··· SUPPLIED RECORDS
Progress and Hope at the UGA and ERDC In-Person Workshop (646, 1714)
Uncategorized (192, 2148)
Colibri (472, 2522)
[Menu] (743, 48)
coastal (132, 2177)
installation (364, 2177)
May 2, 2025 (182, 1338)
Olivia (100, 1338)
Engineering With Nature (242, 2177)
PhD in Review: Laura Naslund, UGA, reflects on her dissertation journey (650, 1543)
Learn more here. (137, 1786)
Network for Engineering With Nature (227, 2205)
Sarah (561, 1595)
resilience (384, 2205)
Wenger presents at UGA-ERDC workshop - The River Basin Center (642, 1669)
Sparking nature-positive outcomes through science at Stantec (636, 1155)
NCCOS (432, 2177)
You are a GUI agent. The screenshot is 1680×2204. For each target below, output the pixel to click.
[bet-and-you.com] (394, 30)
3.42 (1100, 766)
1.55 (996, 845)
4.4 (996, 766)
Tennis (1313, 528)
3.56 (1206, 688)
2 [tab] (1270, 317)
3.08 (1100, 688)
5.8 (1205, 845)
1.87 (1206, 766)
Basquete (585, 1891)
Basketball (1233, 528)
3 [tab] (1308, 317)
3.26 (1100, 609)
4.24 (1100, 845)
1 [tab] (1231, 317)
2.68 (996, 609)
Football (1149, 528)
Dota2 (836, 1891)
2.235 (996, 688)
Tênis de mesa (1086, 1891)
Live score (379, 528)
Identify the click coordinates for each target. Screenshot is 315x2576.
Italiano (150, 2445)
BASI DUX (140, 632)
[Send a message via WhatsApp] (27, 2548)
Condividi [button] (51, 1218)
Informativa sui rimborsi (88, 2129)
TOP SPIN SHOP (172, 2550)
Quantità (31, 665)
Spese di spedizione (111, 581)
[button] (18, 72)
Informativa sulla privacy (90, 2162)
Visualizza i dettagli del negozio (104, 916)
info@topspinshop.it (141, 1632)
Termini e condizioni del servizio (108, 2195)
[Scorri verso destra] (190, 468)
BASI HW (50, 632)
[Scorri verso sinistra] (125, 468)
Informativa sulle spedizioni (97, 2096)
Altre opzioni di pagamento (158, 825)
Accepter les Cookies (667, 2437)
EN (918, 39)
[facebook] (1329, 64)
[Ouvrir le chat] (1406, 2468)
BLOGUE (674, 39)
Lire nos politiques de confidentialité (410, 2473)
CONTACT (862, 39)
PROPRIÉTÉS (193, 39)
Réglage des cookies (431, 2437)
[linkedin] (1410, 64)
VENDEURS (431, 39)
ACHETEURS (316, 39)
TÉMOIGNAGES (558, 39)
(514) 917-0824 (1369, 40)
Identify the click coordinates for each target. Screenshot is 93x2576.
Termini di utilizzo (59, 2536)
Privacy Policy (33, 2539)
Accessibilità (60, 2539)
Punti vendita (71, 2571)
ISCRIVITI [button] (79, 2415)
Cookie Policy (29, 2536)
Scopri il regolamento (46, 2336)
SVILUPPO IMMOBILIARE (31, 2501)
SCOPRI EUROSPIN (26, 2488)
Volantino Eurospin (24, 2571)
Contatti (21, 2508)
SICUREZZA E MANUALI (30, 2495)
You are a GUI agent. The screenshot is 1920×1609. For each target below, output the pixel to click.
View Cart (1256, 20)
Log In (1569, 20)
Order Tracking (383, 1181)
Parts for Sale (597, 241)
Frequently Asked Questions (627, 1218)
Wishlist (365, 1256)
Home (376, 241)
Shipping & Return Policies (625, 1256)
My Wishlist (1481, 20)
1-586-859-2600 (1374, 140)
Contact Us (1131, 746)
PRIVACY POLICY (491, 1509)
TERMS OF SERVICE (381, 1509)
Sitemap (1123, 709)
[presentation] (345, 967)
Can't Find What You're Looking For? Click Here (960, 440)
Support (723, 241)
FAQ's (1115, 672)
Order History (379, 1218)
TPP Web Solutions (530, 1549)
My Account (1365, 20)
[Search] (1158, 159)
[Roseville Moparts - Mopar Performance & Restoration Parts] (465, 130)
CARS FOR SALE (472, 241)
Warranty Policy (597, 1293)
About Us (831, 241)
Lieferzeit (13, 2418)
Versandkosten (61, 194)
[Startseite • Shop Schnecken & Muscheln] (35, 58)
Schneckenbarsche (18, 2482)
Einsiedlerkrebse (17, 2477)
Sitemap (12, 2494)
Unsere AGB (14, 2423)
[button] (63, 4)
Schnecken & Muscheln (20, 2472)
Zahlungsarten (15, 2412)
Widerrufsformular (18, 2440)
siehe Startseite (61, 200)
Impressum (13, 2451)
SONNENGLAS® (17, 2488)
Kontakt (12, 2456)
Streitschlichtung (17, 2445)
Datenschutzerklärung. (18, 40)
······
■ **WHAT YOU SHOULD DO**: Your task is to transcribe the line containing "Schneckenbarsche (18, 2482)" and every line after it, through the last line of the data, exactly as written and with nothing more.

■ **ANSWER TO THE EXERCISE**:
Schneckenbarsche (18, 2482)
Einsiedlerkrebse (17, 2477)
Sitemap (12, 2494)
Unsere AGB (14, 2423)
[button] (63, 4)
Schnecken & Muscheln (20, 2472)
Zahlungsarten (15, 2412)
Widerrufsformular (18, 2440)
siehe Startseite (61, 200)
Impressum (13, 2451)
SONNENGLAS® (17, 2488)
Kontakt (12, 2456)
Streitschlichtung (17, 2445)
Datenschutzerklärung. (18, 40)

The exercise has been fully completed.